With the expansion of piezoelectric printing applications, piezoelectric printing technology with higher accuracy is highly desired. For example, conformal antennas require ink droplet diameters down to the micron level [4]. Printing accuracy is affected by fluid characteristics, the print head structure, and even the actuating waveform [8]. During ejection, the piezoelectric inkjet printheads provide ink to the nozzle, while an actuating waveform is applied to the piezoelectric actuator to form a pressure wave. The pressure wave is propagated and reflected to generate droplets at the nozzle for ejection [9]. In the above process, the actuating waveform directly affects the velocity of the droplets, the ligament length, and the generation of satellite droplets [10]. Therefore, the actuating waveform can be optimized to improve the printing accuracy.

Based on Dijksman’s book, the trapezoidal waveform has strong controllability, large amplitude, and strong driving capability.
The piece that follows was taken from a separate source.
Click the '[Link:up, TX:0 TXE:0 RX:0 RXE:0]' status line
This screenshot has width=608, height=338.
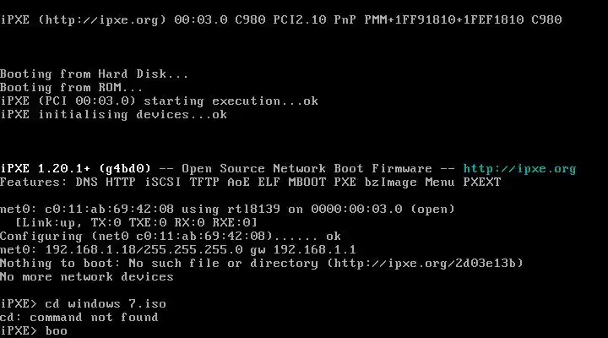136,223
This is also the reason why it was chosen as the actuating waveform of the printhead. At present, trapezoidal waves are widely used to actuate piezoelectric inkjet printheads. They include four parameters: rising time t_r, falling time t_f, dwelling time t_d, and voltage amplitude U [11]. There have been several studies on the effect of trapezoidal waves on injection performance: the effect of the trapezoidal waveform on droplet volume and velocity in a bend-type piezoelectric inkjet printhead is discussed in [2]; the effect of the trapezoidal waveform on droplet morphology in squeeze-type piezoelectric inkjet printheads is investigated in [12]; and the effect of waveform parameters on droplet formation is discussed in [13] using numerical simulations and experiments. Therefore, the trapezoidal waveform needs to be properly designed to promote the piezoelectric inkjet printheads to generate droplets with optimal shape.

Most of earlier research focused on optimizing the U and t_d of trapezoidal waveforms: a droplet-monitoring system is designed in [10] to record the droplet formation. It adjusts the U and t_d in real-time so that the printhead can eject continuously. In [11], t_d in the trapezoidal waveform is optimized by observing and measuring the motion of the meniscus at the nozzle to achieve high-speed ejection. This method enables the fast optimization of trapezoidal waveform parameters. Xiao et al. used Doppler vibrometry to determine t_r and t_f in the waveform and optimized t_d by numerical simulation in [14]. This study demonstrates that this method can speed up the design efficiency of bend-type piezoelectric inkjet printhead structures.

The trapezoidal waveform design method for squeeze-type piezoelectric inkjet printheads is mainly optimized for the U and t_d, ignoring the effects of t_r and t_f on the ejection. The t_r and t_f need to be precisely optimized by suitable methods to generate droplets with the optimal shape for a higher printing accuracy.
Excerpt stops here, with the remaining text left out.